ALA Promotions President Michael Aldegeur revealed that he had spoken with Top Rank Inc. CEO Bob Arum, as well as Michael Koncz of MP Promotions about a co-promotion deal with Melindo, and that he’s hoping Melindo’s next fight will be on the undercard of Pacquiao’s next fight in Las Vegas some time in June.
Aldegeur said that the plan is to have Melindo fight a final elimination bout next to force the Viloria mandatory, but said he also was considering pursuing matchups with IBF title claiminant Moruti Mthalane or WBA titleholder Hernan Marquez for Melindo.
Aldegeur added that he had spoken with trainer Robert Garcia – who trains Nonito Donaire, Jr. and Kelly Pavlik – about adding Melindo and bantamweight contender AJ Banal to his stable of fighters in Oxnard, Calif.
“(Milan) is ready,” said Aldegeur. “We just want to have him fight abroad, train abroad, get some good sparring abroad and elevate his opponents and go from there.”
Villanueva Starches Ledesma in One
In the co-featured bout, featherweight KO artist Lorenzo Villanueva (22-0, 21 KOs), of North Cotabato, Philippines, lived up to his nickname “Thunderbolt,” landing a pair of electric left crosses to stop Diego Ledesma (18-5-2, 12 KOs), of Los Mochis, Mex., at 1:17 of the first round.
Looking more composed and relaxed than in his earlier bouts, Villanueva calmly exploited Ledesma’s wide right hand to land a perfect left cross on Ledesma’s chin. A disoriented Ledesma struggled to his feet but was a sitting duck for Villanueva’s heavy-handed assault. The second knockdown was similar to the first, with the only difference being Ledesma’s inability to rise before the count of ten.

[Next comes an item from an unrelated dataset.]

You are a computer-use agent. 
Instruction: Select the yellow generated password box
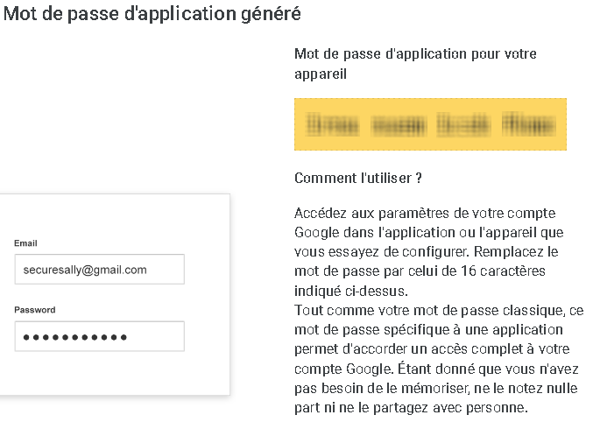click(x=430, y=124)
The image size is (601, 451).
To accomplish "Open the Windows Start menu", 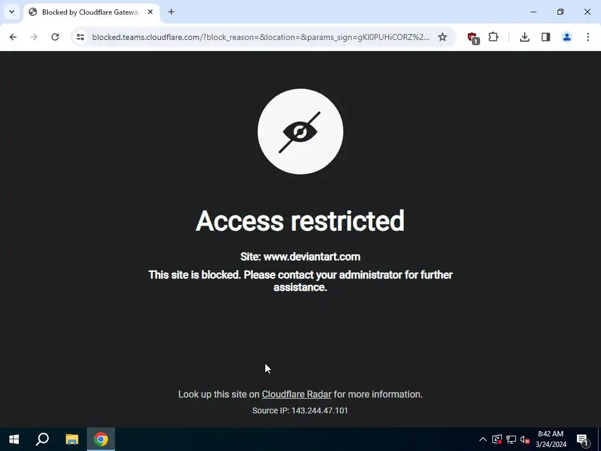I will click(x=14, y=439).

“I attribute it to his work with Freddie Roach,” said Manny Pinol, manager of the WBO’s No.-5 ranked featherweight, when asked about Villanueva’s dramatic improvement in technique. Pinol said that Villanueva had worked with Roach for three weeks while Manny Pacquiao was training in the Filipino province of Baguio prior to his most recent bout with Juan Manuel Marquez.
Villanueva spent time sparring with Pacquiao and Jorge Linares there, and was supposed to join Roach in Los Angeles for training before his visa was denied.
Also, 21-year-old flyweight prospect Mhar Jhun “Astig” Macahilig (14-1, 8 KOs) of Cebu City, Philippines turned in his best performance to date, knocking out former world title challenger Kaichon Sor Vorapin (25-11, 9 KOs) of Thailand with a single left hook to the body at 2:01 of the second round. Macahilig, whose nickname translates to ‘tough’ in Tagalog, had some issues in the first round getting past the long jab of the taller Sor Vorapin, but cut down the distance in the second round and battered Vorapin against the ropes.
Vorapin had previously challenged Hugo Cazares for his WBO 108 pound title, losing by a knockout in the sixth round. His resume also includes two victories over THE RING’s No. 5 ranked flyweight contender Rocky Fuentes, but has now lost two straight by knockout.